For the PROBIT procedure, the response variable is a probability. An estimate of the first continuous variable value needed to achieve a response of p is given by

$\hat{x}_1 = \frac{1}{b_1} \left( F^{-1}(p) - {\mb{x}^{*}}^{\prime }\mb{b}^{*} \right)$

where F is the cumulative distribution function used to model the probability, $\mb{x}^{*}$ is the vector of independent variables excluding the first one, which can be specified by the XDATA= option described in the section XDATA= SAS-data-set, $\mb{b}^{*}$ is the vector of parameter estimates excluding the first one, and $b_1$ is the estimated regression coefficient for the independent variable of interest. This estimate assumes that there is no natural response rate (C = 0). When C is nonzero, the quantiles and confidence limits for the independent variable correspond to the adjusted probability $C + (1-C)p$ , rather than to p. As a result, an estimate of the value yielding response rate p is associated with the $(p-C)/(1-C)$ quantile. For example, if C = 0.1 then an estimate of the LD50 is found corresponding to the 0.44 quantile. This value can be thought of as yielding 50% of the variable’s effect, but a 44% response rate. For both binary and ordinal models, the INVERSECL option provides estimates of the value of $x_1$ , which yields $\mr{Pr}(\mbox{first response level}) = p$ , for various values of p.

This estimator is given as a ratio of random variables, such as $r=a/b$ . Confidence limits for this ratio can be computed by using Fieller’s theorem. A brief description of this theorem follows. See Finney (1971) for a more complete description of Fieller’s theorem.

If the random variables a and b are thought to be distributed as jointly normal, then for any fixed value r the following probability statement holds if z is an $\alpha /2$ quantile from the standard normal distribution and $\mb{V}$ is the variance-covariance matrix of a and b:

$\Pr \left( (a - rb)^2 > z^2 (V_{aa} - 2r V_{ab} + r^2 V_{bb}) \right) = \alpha$

Usually the inequality can be solved for r to yield a confidence interval. The PROBIT procedure uses a value of 1.96 for z, corresponding to an $\alpha$ value of 0.05, unless the goodness-of-fit p-value is less than the specified value of the HPROB= option. When this happens, the covariance matrix is scaled by the heterogeneity factor, and a t distribution quantile is used for z.

It is possible for the roots of the equation for r to be imaginary or for the confidence interval to be all points outside of an interval. In these cases, the limits are set to missing by the PROBIT procedure.

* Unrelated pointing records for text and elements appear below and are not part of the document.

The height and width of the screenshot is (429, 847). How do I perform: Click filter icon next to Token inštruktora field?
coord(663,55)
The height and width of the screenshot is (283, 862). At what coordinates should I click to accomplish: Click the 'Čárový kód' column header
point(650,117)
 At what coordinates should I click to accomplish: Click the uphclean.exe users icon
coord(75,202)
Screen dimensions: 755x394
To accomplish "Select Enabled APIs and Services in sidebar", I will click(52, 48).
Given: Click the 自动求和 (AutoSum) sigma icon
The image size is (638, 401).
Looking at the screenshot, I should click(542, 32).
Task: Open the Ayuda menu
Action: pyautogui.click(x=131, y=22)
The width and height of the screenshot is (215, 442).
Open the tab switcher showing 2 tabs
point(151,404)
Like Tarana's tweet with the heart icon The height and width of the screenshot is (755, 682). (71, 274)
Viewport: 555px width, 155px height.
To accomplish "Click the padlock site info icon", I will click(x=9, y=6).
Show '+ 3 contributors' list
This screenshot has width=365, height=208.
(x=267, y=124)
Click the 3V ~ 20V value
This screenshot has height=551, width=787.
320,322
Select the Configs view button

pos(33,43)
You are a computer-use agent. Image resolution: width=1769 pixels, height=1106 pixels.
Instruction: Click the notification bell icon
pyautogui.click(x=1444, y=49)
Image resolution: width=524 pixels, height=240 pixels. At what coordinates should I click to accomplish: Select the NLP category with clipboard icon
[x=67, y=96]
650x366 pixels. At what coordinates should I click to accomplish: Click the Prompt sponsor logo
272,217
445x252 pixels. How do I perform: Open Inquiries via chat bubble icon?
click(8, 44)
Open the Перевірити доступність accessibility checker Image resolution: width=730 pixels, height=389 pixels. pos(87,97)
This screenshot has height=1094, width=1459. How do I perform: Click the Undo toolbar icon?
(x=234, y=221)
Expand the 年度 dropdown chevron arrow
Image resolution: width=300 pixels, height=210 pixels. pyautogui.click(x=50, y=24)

Although the normal and logistic distribution give comparable fitted values of p if the empirically observed proportions are not too extreme, they can give appreciably different values when extrapolated into the tails. Correspondingly, the estimates of the confidence limits and dose values can be different for the two distributions even when they agree quite well in the body of the data. Extrapolation outside of the range of the actual data is often sensitive to model assumptions, and caution is advised if extrapolation is necessary.